Ces mesures (Figure 62-A) montrent d’une part que la version recombinante commerciale de la protéine conservait tout ou partie des capacités d’association naturelles avec les adduits portés par nos sondes. D’autre part, on observe que la variation de réflectivité est fonction de la cible considérée : atteignant à peine 0,3% pour la cible non lésée, elle approche les 0,6% pour la cible simple-brin, et est maximale pour les sondes cisplatine et oxaliplatine (0,7%). De plus, une cassure nette dans la pente d’association avec la sonde cisplatine est clairement visible à t = 10min, montrant que le plateau de saturation n’est pas atteint pour celle-ci. Ceci laisse présager la possibilité d’obtenir un signal plus fort et indique qu’une quantité insuffisante de protéine est injectée sur la biopuce. À l’inverse, le plateau semble atteint pour les sondes oxaliplatine, simple-brin et ODN non lésé.

Figure 62 : HMGB1 possède une affinité variable selon les sondes. (A) La protéine

(20nM) interagit plus spécifiquement avec les adduits 1,2-d(GpG) du cisplatine et de l’oxaliplatine, mais la dissociation est plus marquée pour l’oxaliplatine. L’ADN simple-brin produit un signal inférieur aux sondes lésées mais largement supérieur à celui obtenu pour l’ADN non lésé. (B) Après soustraction du signal enregistré pour l’ODN non lésé, on observe que la protéine ne se dissocie pas de la sonde cisplatine, au contraire de la sonde oxaliplatine.

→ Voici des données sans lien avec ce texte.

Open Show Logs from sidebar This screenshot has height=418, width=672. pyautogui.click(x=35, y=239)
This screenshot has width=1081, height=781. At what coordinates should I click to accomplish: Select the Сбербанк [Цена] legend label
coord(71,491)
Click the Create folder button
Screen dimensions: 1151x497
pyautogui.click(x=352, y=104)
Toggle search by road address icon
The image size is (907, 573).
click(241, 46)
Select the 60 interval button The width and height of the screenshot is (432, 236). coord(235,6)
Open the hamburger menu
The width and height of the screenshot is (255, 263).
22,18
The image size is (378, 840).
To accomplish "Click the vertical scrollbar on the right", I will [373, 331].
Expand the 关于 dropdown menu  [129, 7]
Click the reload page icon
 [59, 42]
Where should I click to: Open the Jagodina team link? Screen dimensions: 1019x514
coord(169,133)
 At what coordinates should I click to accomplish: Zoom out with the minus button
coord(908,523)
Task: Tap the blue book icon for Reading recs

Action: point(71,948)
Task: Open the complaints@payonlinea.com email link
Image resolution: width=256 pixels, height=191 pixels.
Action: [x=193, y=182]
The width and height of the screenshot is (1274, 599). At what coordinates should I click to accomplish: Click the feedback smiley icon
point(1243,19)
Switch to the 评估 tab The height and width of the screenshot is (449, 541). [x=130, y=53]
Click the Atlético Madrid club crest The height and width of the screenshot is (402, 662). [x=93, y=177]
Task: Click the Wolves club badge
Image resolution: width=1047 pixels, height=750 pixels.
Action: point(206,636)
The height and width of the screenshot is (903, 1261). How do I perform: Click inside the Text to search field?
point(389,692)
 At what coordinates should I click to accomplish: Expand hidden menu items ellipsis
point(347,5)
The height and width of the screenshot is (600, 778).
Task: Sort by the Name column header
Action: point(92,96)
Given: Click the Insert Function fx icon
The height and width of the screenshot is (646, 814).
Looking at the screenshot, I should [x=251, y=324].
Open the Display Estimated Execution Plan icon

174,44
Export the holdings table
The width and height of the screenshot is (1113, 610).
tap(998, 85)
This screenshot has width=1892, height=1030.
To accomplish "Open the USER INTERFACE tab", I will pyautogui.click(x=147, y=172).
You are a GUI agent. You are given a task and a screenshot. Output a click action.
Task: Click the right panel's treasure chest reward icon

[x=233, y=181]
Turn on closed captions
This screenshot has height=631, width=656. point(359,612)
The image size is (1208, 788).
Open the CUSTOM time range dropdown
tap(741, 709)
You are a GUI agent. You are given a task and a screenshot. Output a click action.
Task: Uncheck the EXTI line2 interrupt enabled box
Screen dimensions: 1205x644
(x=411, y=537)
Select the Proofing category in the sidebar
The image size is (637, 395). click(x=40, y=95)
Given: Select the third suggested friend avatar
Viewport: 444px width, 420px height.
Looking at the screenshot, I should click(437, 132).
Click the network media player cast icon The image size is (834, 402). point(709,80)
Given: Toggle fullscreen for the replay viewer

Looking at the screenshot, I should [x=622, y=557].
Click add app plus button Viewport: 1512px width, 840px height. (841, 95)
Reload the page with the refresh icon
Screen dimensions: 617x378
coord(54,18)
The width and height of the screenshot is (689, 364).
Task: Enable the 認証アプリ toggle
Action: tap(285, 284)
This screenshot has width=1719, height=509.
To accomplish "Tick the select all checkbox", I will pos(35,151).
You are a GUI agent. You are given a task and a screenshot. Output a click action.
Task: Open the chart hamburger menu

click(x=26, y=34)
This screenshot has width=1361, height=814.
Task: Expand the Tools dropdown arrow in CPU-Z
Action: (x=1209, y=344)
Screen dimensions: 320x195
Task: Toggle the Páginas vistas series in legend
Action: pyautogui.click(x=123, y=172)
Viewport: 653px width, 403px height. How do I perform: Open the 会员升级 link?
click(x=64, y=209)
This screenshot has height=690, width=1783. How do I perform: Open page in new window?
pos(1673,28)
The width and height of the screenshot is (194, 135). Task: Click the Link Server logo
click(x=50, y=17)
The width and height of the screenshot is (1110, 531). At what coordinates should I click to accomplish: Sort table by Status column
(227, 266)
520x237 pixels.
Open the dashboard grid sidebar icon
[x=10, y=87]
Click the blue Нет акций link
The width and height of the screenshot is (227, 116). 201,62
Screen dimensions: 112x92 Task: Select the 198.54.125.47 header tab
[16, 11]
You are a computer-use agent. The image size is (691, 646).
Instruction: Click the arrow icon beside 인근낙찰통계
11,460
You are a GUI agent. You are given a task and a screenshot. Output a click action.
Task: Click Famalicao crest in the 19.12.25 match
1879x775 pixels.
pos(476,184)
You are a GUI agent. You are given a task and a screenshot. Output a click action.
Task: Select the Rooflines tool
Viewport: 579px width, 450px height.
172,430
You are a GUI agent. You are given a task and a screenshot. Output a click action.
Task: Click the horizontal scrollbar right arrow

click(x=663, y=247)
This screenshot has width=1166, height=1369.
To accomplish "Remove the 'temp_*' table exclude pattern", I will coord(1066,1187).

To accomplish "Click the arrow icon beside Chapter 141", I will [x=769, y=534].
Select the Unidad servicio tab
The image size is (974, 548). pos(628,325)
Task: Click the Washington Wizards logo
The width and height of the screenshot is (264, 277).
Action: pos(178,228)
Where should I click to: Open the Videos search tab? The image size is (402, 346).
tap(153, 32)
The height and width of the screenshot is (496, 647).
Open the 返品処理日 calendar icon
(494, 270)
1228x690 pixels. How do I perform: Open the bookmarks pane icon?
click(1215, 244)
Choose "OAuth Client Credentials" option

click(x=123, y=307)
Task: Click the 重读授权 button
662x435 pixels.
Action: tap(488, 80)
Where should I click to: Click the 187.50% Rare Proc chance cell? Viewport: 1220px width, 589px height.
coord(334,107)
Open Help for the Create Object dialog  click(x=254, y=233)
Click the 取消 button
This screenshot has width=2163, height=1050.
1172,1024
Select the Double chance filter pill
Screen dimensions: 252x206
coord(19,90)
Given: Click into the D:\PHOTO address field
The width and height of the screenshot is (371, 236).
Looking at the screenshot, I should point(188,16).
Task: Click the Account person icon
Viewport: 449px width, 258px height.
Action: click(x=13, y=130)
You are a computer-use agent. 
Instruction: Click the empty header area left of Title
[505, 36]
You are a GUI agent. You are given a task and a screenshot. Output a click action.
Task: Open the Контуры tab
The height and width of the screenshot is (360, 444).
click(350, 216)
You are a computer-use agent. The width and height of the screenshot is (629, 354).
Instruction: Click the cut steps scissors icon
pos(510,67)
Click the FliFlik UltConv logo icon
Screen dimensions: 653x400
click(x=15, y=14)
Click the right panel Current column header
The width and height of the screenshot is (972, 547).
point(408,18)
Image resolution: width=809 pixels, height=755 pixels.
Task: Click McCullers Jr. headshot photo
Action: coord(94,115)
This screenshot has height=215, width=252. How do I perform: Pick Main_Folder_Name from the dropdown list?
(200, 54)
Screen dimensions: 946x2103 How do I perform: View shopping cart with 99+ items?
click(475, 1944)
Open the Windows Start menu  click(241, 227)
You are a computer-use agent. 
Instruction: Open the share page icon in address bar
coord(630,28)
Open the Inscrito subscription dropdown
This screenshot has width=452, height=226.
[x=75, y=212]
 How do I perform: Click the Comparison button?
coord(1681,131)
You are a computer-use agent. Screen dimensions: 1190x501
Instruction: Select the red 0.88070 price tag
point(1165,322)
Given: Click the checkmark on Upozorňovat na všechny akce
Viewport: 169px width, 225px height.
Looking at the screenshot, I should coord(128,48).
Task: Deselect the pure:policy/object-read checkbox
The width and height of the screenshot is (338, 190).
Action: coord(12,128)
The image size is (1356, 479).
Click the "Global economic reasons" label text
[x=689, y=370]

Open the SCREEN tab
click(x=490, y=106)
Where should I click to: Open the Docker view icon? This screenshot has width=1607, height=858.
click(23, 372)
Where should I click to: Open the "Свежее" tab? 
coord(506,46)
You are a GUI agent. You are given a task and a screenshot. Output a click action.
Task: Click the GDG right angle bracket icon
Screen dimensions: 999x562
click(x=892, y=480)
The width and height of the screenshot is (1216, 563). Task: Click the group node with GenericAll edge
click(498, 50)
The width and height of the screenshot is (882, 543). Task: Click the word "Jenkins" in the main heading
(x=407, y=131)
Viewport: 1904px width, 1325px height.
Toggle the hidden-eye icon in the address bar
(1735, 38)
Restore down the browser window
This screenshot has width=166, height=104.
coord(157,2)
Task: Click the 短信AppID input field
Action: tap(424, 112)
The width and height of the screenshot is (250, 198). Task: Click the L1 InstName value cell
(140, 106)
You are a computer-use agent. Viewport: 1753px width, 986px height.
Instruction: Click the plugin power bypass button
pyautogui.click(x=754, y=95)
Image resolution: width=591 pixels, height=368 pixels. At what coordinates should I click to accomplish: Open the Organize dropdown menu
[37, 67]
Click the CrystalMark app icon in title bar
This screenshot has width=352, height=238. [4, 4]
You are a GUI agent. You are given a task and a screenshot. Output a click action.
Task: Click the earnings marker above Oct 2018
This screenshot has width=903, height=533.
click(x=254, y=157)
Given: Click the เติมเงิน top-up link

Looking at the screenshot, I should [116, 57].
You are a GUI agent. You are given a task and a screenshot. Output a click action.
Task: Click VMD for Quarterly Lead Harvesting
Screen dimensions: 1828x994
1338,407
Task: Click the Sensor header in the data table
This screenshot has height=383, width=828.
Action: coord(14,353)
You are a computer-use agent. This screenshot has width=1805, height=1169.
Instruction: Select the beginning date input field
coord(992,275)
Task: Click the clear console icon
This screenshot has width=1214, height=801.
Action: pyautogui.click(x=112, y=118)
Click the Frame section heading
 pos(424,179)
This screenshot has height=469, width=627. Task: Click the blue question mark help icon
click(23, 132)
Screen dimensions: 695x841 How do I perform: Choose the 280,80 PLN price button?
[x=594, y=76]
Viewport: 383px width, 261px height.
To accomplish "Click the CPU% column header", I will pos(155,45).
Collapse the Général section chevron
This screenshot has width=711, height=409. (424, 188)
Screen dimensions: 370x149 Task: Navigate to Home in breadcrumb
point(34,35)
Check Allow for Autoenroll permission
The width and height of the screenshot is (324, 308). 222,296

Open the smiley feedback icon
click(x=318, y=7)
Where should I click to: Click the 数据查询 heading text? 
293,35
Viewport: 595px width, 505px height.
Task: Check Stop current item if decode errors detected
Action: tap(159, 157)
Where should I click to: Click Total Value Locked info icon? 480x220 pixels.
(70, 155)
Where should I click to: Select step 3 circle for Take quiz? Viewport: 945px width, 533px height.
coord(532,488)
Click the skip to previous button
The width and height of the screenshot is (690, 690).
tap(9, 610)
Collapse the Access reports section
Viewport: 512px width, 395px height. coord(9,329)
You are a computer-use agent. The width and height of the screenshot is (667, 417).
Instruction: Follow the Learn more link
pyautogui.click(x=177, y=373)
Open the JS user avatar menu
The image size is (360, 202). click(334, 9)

Lors de la phase de rinçage, on observe un comportement différent de la protéine selon l’adduit platiné : la dissociation de la sonde cisplatine est régulière et conduit au bout de 20min à la perte de 1/7 du signal ; la dissociation de la sonde oxaliplatine est plus rapide lors des cinq premières minutes (pente plus forte), avant de ralentir et se stabiliser jusqu’à la fin du rinçage (perte de 4/9 du signal). À l’instar de la sonde cisplatine, la sonde simple-brin montre une dissociation régulière aboutissant à la perte de 1/3 du signal d’association. La sonde double-brin, quant à elle, connait une dissociation rapide du complexe ADN/protéine et la perte de 2/3 du signal à la fin de cette période. La soustraction du signal mesuré pour la sonde non lésée aux signaux des sondes lésées (Figure 62-B) abolit, pour le cisplatine, la perte de

signal. Cela pourrait indiquer que la dissociation observée est en réalité causée par la perte des protéines ayant interagit avec les parties non lésées de la sonde portant l’adduit. Pour l’oxaliplatine, au contraire, la dissociation est toujours visible après soustraction du signal mesuré par la sonde non lésée, mais son amplitude est réduite : 1/3 au lieu des 4/9 observés précédemment, ce qui confirme là aussi l’existence d’interactions non spécifiques dues à un « effet » ADN double-brin non lésé. À l’issue de la phase de rinçage, l’injection d’une solution 1,5M NaCl cause un changement brutal de la réflectivité et la séparation de tous les complexes ADN/protéine. Le retour de la ligne de base au niveau pré-injection de la protéine montre en effet que les interactions entre celle-ci et l’ADN ont été rompues, alors que les constructions sondes/cibles n’ont pas été affectées.

Les amplitudes de signal enregistrées ici confirment que la protéine s’associe préférentiellement avec les lésions cisplatine et oxaliplatine. Cependant, la nature de nos différentes sondes (ADN double-brin) engendre également une fixation aspécifique de la protéine sur les sondes lésées, dont on peut mesurer l’ampleur grâce à la sonde double-brin non lésée pour laquelle la protéine démontre une plus faible affinité. On ne peut exclure la présence de plus d’une protéine par sonde. HMGB1 a également démontré une affinité pour l’ADN simple-brin supérieure à celle mesurée pour l’ADN double-brin non lésé, affinité d’ailleurs proche de celle mesurée pour l’ADN lésé (~ 4/5 du signal moyen des deux adduits platinés). Comparant les lésions entre elles, HMGB1 paraît posséder une affinité supérieure pour les sondes cisplatine : si la valeur maximale représentant l’association de la protéine avec chacune des deux sondes est légèrement supérieure pour la sonde cisplatine, HMGB1 reste durablement fixée sur cette dernière alors qu’elle se dissocie progressivement de la sonde oxaliplatine. Ces résultats ont été confirmés par une seconde expérience menée sur la même puce.